抜粋本文:
--------------------------------

昨日の朝、本当に後2行で終わったはずの、「根の深い木」のネタバレ感想の部分がパァッと消えて、そのショックから少々立ち直れませんでした。
あれがいけなかったのかしら。
「殺人マシーン」と打ったから・・・・・・って、今打てるじゃん。
一体何だったのかしら。
殺人マシーンのように強かったユン・ピョン役のイ・スヒョクとソン・サンムン役のヒョヌはイケメン枠で、何気にケパイ役の人も良い顔をしていましたね・・・・と書きたかっただけなのに。(ノД`)・゜・。
と言う事はさておいて、少々冷静になって見ると、また別記事で書くとすれば、長くなるからと省いた部分も書けると言うものですね。
で、この記事はネタバレ全開になっています。
ドラマ的には歴史アクションストーリーでも、その本質はミステリーで、ウキペディアでも遠慮して遠巻きに書いていることも、ある事についてはストレートに書かせていただきます。
でも主に、私的涙ポイントの感想です。

--------------------------------

保存済みエントリ
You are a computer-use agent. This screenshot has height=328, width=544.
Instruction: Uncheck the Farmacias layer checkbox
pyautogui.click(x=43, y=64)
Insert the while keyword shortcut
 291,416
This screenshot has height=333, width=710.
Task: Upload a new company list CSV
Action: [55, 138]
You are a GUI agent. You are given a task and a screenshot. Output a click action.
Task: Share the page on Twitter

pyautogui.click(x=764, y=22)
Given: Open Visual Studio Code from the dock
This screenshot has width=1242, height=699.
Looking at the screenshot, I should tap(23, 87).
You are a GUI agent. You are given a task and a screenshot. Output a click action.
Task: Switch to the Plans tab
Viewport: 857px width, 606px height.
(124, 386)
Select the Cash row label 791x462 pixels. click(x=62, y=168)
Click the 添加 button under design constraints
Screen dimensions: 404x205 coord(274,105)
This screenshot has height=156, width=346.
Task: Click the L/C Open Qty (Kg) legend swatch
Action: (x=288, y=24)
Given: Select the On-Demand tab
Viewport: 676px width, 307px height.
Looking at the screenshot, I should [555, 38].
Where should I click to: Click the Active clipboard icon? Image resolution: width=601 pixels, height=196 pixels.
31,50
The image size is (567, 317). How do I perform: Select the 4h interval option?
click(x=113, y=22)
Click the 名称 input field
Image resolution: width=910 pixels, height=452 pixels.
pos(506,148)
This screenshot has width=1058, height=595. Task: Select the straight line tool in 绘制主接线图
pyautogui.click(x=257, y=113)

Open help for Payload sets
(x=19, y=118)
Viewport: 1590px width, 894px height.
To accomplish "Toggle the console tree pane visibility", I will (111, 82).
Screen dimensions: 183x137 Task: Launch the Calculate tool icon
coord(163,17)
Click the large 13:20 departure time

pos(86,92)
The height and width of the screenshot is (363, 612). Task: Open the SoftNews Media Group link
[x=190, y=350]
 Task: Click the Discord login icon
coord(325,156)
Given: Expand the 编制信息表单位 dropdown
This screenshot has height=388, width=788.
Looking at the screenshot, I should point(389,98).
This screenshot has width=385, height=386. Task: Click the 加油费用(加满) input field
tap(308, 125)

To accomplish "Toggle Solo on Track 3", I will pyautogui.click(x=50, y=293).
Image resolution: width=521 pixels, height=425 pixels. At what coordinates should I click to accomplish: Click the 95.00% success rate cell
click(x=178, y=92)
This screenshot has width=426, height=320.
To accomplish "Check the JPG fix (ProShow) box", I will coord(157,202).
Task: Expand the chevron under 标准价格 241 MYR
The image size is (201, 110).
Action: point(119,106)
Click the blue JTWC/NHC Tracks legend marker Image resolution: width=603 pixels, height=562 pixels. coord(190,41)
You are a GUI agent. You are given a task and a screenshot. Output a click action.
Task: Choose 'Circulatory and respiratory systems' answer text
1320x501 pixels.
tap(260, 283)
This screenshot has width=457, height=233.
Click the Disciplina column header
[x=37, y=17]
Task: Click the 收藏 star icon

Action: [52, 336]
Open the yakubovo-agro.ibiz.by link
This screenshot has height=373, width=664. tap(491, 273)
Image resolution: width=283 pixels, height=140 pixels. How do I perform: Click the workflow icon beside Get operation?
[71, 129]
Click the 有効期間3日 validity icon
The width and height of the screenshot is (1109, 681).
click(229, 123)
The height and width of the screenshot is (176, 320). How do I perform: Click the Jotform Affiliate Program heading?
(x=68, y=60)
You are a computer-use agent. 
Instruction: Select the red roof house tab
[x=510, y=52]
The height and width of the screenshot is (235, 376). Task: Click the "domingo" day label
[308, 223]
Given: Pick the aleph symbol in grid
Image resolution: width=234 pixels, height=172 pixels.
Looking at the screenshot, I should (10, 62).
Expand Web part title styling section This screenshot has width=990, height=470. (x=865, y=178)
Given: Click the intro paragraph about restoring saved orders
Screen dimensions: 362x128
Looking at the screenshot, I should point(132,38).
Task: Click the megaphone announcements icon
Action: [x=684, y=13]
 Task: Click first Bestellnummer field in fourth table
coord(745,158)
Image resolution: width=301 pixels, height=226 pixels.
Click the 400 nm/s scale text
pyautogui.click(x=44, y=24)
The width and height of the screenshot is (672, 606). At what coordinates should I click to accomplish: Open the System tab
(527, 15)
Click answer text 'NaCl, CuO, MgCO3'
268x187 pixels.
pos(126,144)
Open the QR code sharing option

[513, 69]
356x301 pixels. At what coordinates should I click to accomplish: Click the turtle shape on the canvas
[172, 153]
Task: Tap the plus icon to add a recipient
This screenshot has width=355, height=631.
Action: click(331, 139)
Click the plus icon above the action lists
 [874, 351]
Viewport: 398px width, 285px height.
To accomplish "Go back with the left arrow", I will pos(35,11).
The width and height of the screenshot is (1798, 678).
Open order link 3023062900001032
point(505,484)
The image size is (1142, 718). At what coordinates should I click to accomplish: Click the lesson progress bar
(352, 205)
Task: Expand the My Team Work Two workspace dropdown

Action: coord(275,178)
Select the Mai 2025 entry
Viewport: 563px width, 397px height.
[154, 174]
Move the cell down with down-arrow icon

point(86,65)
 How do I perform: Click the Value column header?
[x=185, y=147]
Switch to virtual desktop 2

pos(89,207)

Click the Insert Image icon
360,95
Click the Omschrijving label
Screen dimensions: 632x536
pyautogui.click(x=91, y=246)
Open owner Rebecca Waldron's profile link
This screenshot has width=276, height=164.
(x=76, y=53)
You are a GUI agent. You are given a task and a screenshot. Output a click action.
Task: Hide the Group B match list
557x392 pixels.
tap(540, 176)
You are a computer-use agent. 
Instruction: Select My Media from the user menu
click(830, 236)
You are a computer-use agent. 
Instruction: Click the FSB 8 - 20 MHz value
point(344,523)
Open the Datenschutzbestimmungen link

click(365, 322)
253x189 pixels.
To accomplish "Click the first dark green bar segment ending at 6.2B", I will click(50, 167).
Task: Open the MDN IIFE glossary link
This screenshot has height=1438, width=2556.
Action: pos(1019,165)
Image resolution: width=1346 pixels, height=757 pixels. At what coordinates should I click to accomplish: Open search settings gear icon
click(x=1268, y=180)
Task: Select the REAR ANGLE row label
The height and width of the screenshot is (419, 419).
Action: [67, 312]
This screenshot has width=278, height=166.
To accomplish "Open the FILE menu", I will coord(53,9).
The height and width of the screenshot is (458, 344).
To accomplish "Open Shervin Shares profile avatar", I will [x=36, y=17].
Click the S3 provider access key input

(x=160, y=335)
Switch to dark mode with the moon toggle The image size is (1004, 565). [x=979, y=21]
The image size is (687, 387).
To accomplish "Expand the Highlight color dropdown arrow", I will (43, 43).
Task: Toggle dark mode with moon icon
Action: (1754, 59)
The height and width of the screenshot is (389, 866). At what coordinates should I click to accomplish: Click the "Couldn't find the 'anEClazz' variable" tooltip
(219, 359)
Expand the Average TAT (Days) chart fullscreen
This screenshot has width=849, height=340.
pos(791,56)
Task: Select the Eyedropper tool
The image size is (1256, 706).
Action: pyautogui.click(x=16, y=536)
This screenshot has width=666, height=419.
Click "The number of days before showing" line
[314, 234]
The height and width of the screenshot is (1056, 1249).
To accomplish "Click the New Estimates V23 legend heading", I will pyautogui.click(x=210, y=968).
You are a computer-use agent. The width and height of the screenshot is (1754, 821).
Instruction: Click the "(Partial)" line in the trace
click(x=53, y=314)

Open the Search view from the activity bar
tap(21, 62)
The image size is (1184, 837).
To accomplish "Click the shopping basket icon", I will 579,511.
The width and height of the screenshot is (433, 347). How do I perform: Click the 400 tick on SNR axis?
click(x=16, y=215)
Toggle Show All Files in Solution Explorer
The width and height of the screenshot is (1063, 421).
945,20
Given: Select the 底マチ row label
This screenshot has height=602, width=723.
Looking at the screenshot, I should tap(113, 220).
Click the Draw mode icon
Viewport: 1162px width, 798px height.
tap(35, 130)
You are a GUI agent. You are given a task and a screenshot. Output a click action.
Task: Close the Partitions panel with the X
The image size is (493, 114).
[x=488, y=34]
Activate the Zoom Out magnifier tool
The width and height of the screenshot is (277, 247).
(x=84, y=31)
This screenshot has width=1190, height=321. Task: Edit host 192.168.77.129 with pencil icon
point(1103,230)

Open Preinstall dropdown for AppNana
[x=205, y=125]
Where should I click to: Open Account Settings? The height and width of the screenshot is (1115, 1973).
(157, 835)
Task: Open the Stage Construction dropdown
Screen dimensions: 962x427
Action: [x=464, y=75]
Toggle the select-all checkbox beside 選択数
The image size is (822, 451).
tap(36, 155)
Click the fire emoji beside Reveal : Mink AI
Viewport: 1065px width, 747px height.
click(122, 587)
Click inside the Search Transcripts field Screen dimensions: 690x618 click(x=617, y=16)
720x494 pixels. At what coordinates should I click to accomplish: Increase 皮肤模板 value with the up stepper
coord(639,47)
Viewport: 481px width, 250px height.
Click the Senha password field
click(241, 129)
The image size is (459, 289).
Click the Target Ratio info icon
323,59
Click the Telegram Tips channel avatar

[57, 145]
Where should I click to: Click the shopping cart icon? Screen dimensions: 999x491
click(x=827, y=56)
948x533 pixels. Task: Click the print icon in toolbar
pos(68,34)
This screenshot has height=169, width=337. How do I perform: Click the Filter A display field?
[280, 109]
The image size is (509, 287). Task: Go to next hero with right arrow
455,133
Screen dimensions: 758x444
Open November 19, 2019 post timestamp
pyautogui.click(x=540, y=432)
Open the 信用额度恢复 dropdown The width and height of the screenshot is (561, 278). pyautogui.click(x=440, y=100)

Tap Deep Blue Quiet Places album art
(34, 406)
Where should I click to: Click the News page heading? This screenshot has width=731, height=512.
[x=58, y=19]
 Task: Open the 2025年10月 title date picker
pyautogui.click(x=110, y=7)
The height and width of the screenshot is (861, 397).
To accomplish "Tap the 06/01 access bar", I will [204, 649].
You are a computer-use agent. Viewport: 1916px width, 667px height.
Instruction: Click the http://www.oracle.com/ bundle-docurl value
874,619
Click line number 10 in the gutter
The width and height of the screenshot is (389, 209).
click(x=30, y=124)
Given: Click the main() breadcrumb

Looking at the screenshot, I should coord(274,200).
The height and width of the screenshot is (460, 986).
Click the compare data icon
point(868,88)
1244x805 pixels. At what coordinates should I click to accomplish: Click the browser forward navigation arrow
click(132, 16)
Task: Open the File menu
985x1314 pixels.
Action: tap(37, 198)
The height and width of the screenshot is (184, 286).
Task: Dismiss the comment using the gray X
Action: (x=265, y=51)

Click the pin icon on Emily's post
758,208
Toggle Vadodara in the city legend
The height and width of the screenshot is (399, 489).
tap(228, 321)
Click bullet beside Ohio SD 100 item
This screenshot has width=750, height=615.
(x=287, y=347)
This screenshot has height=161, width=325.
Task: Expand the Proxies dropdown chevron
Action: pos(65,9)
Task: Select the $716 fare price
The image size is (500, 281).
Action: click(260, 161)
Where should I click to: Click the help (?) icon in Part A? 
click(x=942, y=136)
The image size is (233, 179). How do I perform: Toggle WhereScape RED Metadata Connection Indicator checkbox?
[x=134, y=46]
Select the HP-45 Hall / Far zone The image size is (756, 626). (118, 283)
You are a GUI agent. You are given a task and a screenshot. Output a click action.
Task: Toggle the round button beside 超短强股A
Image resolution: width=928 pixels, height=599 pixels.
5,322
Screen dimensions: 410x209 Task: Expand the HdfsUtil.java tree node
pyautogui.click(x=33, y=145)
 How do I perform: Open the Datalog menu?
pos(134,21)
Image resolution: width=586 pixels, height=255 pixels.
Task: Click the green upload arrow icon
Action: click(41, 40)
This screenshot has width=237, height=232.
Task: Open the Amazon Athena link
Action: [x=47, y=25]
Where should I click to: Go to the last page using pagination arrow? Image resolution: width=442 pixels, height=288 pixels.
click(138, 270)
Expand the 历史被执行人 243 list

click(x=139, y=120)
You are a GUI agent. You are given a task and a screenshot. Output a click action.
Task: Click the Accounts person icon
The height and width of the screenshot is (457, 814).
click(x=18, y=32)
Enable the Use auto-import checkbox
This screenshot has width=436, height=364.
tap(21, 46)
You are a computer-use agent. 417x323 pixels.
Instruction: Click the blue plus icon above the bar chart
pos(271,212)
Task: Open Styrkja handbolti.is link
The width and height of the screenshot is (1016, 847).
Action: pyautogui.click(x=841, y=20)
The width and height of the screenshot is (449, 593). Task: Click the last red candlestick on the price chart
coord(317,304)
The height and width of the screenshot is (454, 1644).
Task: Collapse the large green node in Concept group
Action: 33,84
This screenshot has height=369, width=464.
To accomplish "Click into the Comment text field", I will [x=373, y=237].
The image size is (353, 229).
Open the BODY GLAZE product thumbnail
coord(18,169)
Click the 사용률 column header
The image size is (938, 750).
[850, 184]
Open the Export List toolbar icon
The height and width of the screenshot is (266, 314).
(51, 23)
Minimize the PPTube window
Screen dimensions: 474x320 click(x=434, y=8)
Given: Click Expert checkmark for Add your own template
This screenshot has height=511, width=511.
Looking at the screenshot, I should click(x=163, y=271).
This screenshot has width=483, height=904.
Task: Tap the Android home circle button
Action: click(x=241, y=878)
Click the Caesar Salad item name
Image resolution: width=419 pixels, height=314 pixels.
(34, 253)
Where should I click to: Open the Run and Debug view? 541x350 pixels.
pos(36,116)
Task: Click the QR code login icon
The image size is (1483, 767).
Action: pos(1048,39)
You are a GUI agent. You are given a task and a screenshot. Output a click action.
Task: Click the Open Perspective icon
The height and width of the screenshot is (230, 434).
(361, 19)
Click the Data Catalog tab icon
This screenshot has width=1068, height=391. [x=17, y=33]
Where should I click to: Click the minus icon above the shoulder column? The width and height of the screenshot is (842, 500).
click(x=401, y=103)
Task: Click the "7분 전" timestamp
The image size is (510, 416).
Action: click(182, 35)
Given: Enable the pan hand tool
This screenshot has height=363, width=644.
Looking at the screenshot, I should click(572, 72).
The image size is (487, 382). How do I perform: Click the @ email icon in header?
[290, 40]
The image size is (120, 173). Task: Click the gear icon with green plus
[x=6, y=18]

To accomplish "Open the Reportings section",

--------------------------------

課題の指示:
**1.** 抜粋本文の「で、この記事はネタバレ全開になっています。」という一文を英語に訳すとどうなりますか。
**2.** 抜粋本文で「役」として挙げられている役名は何ですか。すべて挙げてください。

各課題の解答:
**1.** So, this post is full of spoilers.

**2.** ユン・ピョン、ソン・サンムン、ケパイ